Well, The DOL’s 80/20 Tipped Employee Rule Won’t Be Enjoined After All


As we reported in our May 2023 E-Update, the U.S. Court of Appeals for the Fifth Circuit reversed a district court’s decision denying a restaurant association’s request to enjoin a Department of Labor final rule that reinstated the 80/20 rule applicable to tipped employees and further limited the amount of an employee’s non-tipped work time for which the employer may take a tip credit. The Fifth Circuit sent the case back to the district court for further proceedings in accordance with its analysis – but the district court has once again refused to enjoin the rule.

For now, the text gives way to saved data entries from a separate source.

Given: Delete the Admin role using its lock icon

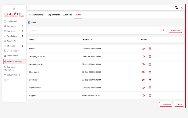Looking at the screenshot, I should pyautogui.click(x=150, y=49).
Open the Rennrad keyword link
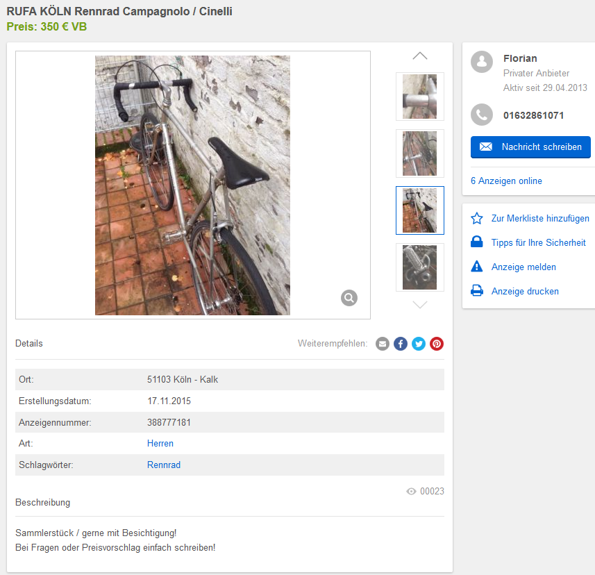 point(164,465)
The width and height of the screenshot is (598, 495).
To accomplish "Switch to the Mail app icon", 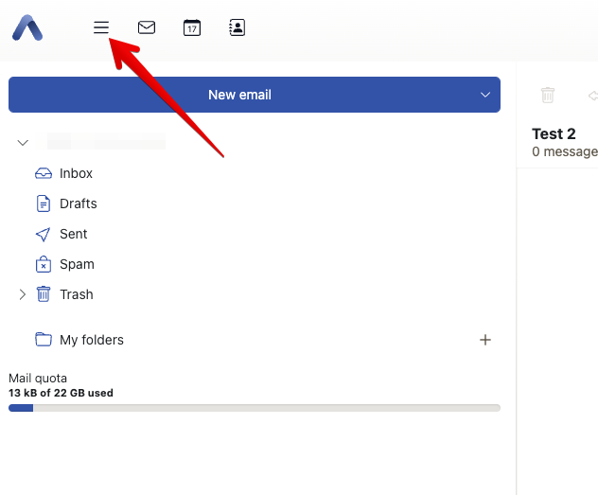I will point(147,27).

Under the Fair Labor Standards Act and analogous state laws, an employer of tipped employees can satisfy its obligation to pay those employees the applicable minimum wage by paying those employees a lower direct cash wage (no less than $2.13 an hour under federal law) and counting a limited amount of its employees’ tips as a partial credit (i.e. the “tip credit”) to satisfy the difference between the direct cash wage and the applicable minimum wage. The 80/20 rule, which has swung in and out of favor with the change in Presidential administrations, provides that if an employee performs work that directly supports tip-producing work either exceeding 20 percent of all of the hours worked during the employee’s workweek or exceeding 30 continuous minutes, the employee is not performing labor that is part of the tipped occupation, and the employer may not take a tip credit for that time.

In the current case, Restaurant Law Center v. DOL, the district court found that the DOL had the authority to interpret the FLSA’s provisions as to tipped employees, and that its interpretation was not impermissibly arbitrary, capricious, or manifestly contrary to the FLSA’s statutory language. The court further found that the DOL rule did not violate the “major questions” doctrine, which requires Congress to explicitly authorize agencies to decide issues of major national significance. The amounts of money at issue in the present case do not rise to that level, and the rule simply restores prior long-standing guidance, according to the court.

This ruling means that, at least for now, employers of tipped employees must continue to comply with the rule, which we further explained in our October 2021 E-Update.